[[ EXTRACTED DATA, beginning ]]

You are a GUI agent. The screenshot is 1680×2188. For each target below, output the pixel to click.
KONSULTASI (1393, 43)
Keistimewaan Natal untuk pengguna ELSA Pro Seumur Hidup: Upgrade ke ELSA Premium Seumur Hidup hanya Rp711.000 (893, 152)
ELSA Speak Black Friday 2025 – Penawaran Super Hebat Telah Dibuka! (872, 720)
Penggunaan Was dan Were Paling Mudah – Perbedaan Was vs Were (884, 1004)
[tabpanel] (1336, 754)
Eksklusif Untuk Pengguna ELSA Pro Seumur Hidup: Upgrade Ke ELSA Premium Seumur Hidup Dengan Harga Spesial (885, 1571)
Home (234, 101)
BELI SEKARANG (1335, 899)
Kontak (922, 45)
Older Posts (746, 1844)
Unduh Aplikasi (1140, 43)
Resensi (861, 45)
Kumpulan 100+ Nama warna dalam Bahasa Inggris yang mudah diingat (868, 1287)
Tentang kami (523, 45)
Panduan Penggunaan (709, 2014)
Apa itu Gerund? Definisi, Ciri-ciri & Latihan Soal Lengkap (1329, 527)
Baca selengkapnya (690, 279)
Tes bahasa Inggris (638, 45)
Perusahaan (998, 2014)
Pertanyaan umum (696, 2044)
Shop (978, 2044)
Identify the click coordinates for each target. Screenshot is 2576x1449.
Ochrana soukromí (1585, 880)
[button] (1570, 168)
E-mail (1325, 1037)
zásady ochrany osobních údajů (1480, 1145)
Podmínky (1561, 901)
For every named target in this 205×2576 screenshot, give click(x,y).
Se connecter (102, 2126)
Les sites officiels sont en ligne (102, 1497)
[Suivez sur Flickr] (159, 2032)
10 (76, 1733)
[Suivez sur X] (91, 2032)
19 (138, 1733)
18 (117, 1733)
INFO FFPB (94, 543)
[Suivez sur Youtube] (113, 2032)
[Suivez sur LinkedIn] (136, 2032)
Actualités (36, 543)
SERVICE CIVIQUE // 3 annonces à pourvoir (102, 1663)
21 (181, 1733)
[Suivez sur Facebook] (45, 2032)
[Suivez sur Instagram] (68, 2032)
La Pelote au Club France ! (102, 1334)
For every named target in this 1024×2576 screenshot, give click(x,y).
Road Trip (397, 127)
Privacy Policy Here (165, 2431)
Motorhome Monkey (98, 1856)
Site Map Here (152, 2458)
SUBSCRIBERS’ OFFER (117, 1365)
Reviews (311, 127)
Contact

[[ EXTRACTED DATA, end ]]

→ PROBLEM
What is needed is a word-for-word copy of the records above, from the first line through the line that contains "For every named target in this 1024×2576".

→ ANSWER TO THIS PROBLEM
You are a GUI agent. The screenshot is 1680×2188. For each target below, output the pixel to click.
KONSULTASI (1393, 43)
Keistimewaan Natal untuk pengguna ELSA Pro Seumur Hidup: Upgrade ke ELSA Premium Seumur Hidup hanya Rp711.000 (893, 152)
ELSA Speak Black Friday 2025 – Penawaran Super Hebat Telah Dibuka! (872, 720)
Penggunaan Was dan Were Paling Mudah – Perbedaan Was vs Were (884, 1004)
[tabpanel] (1336, 754)
Eksklusif Untuk Pengguna ELSA Pro Seumur Hidup: Upgrade Ke ELSA Premium Seumur Hidup Dengan Harga Spesial (885, 1571)
Home (234, 101)
BELI SEKARANG (1335, 899)
Kontak (922, 45)
Older Posts (746, 1844)
Unduh Aplikasi (1140, 43)
Resensi (861, 45)
Kumpulan 100+ Nama warna dalam Bahasa Inggris yang mudah diingat (868, 1287)
Tentang kami (523, 45)
Panduan Penggunaan (709, 2014)
Apa itu Gerund? Definisi, Ciri-ciri & Latihan Soal Lengkap (1329, 527)
Baca selengkapnya (690, 279)
Tes bahasa Inggris (638, 45)
Perusahaan (998, 2014)
Pertanyaan umum (696, 2044)
Shop (978, 2044)
Identify the click coordinates for each target. Screenshot is 2576x1449.
Ochrana soukromí (1585, 880)
[button] (1570, 168)
E-mail (1325, 1037)
zásady ochrany osobních údajů (1480, 1145)
Podmínky (1561, 901)
For every named target in this 205×2576 screenshot, give click(x,y).
Se connecter (102, 2126)
Les sites officiels sont en ligne (102, 1497)
[Suivez sur Flickr] (159, 2032)
10 (76, 1733)
[Suivez sur X] (91, 2032)
19 (138, 1733)
18 (117, 1733)
INFO FFPB (94, 543)
[Suivez sur Youtube] (113, 2032)
[Suivez sur LinkedIn] (136, 2032)
Actualités (36, 543)
SERVICE CIVIQUE // 3 annonces à pourvoir (102, 1663)
21 (181, 1733)
[Suivez sur Facebook] (45, 2032)
[Suivez sur Instagram] (68, 2032)
La Pelote au Club France ! (102, 1334)
For every named target in this 1024×2576 screenshot, give click(x,y).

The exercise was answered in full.